### Fragmento:

* * *

“Destreza, agilidad, coraje, saltos mortales, hombres por los aires” constituía uno de los audios más excitantes y contagiosos del spot que, a principios de los años 70, penetraba a nuestras casas a través de la televisión para promocionar la lucha libre profesional durante su década de oro. En un país donde el mayor brinco que un jardinero (“outfielder”) en un juego de béisbol, el deporte favorito entre los dominicanos, no pasaba de 4 pies, toparse con saltos mortales de hasta tres metros de altura resultaba un espectáculo sin precedentes, independiente de que el mismo fuese un montaje, comedia o farsa que lograba convocar nuestra atención. Incluso en el basquetbol tuvimos que esperar casi décadas para comprobar que la flotación en el aire era posible, luego de la indescriptible cuasi-levitación de Michael Jordan en 1987.

* * *

### Datos extraídos:
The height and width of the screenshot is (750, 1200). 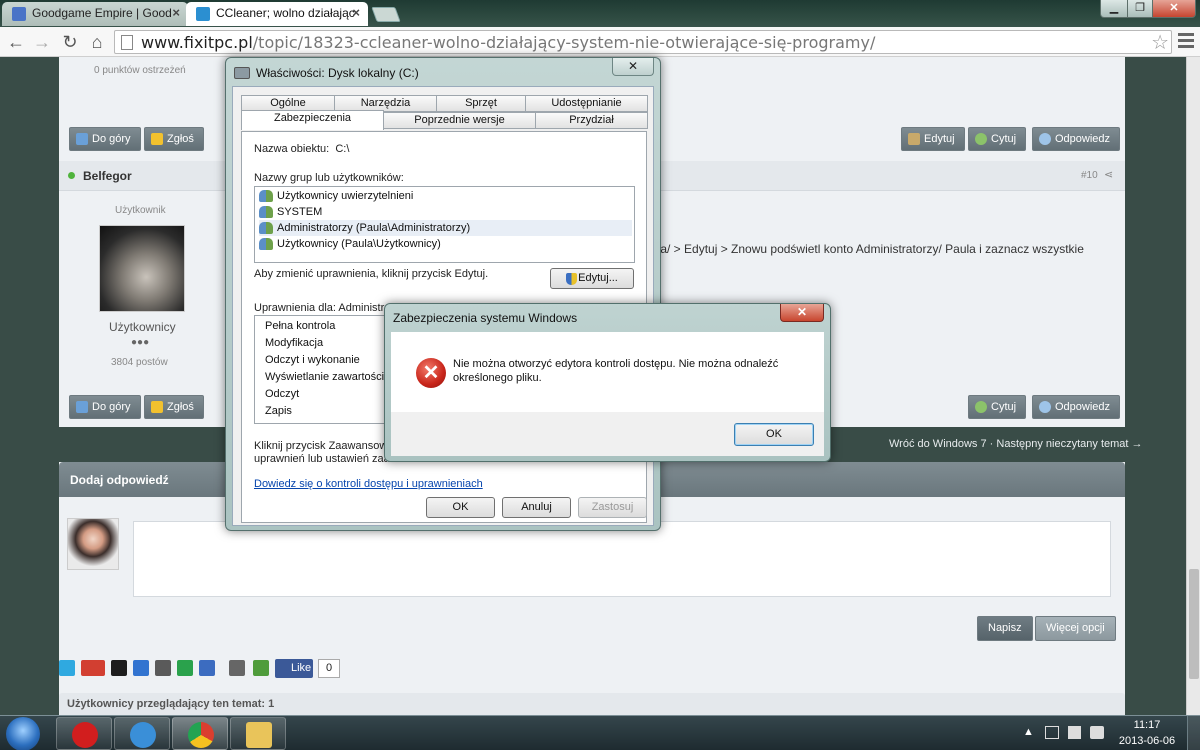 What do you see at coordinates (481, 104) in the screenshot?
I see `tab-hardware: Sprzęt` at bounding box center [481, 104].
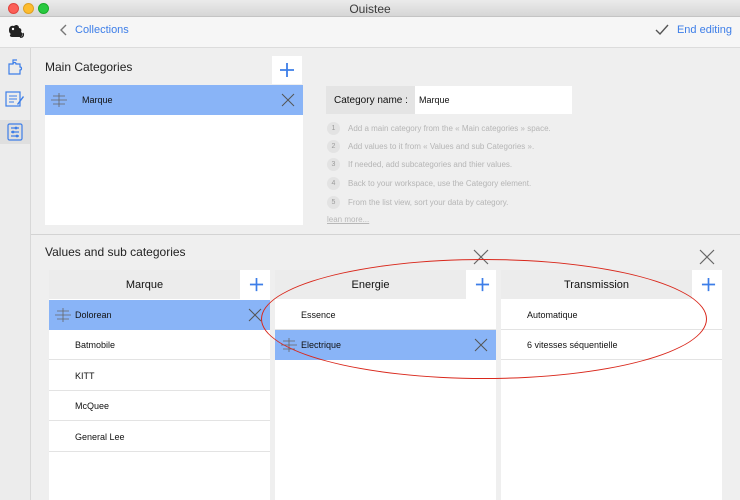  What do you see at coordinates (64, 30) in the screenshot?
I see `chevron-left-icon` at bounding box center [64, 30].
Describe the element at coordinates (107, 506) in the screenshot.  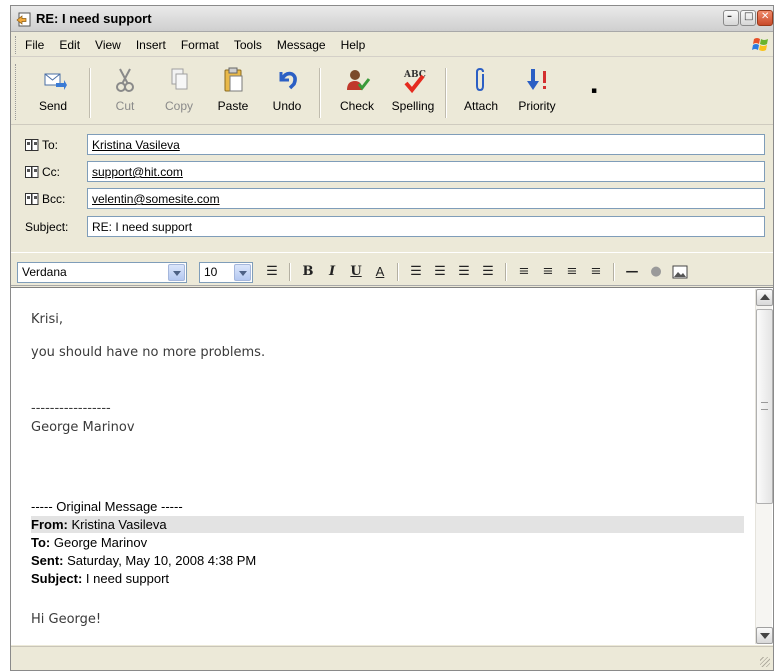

* * *

### Partes del ejercicio:
(A) Responde estas preguntas con base en el fragmento sobre la lucha libre:
(i) ¿Por qué medio llegaba a los hogares el spot que promocionaba la lucha libre a principios de los años 70?
(ii) ¿Qué deporte era el favorito entre los dominicanos?
(iii) ¿En qué año ocurrió la cuasi-levitación de Michael Jordan?
(B) Retoma el texto sobre la lucha libre profesional y prosíguelo a partir de su última oración.
Los registros no hacen falta para resolver nada de este ejercicio.

### Resultados por tarea:
(A)
(i) Por la televisión.
(ii) El béisbol.
(iii) En 1987.

(B)
Ningún otro deporte, sin embargo, se acerca al salto con garrocha, en el cual el pasado sábado, el sueco Armand Duplantis estableció un nuevo récord mundial, al registrar 6.24 metros, en el inicio del circuito Diamond League de Xiamen, China. Por alguna razón, en las últimas dos décadas, el salto con garrocha se ha ido convirtiendo en el deporte más popular entre los dirigentes que habitan en la geografía política dominicana. La garrochacracia o “kovtápikratia” en griego, es el resultado del sesgo inocultable y creciente de los dirigentes políticos de incursionar en el mercado de compra y venta de servicios políticos a aquellos partidos políticos que están en capacidad de ofrecer una mejor e inmediata remuneración, una especie de “Purchasing Political Agreement” (PPA) o contrato de compraventa de servicios políticos. Cuando analizamos la dinámica de dicho sesgo, encontramos que el mismo tiende a acentuarse en la medida en que se acercan los procesos electorales y más aún, cuando los que aspiran al PPA perciben que la posibilidad de su partido de llegar al poder, al decir de las encuestas, es cada vez menor.

Si engavetamos por un momento la hipocresía, debemos reconocer que el partido político que transitoriamente tiene el control de manejo del Presupuesto General del Estado, es el que todos los practicantes de este deporte perciben como el más atractivo para ofertar sus servicios. Para muchos, la práctica de este deporte es aberrante, perversa y despreciable, tanto para el que ofrece los servicios políticos como para la organización política que pudiese tener interés en demandarlos. Pasan por alto, lamentablemente, una realidad palpable en la región: el ejercicio de la política se ha convertido en una de las vías más efectivas de movilidad social y, sobre todo, económica.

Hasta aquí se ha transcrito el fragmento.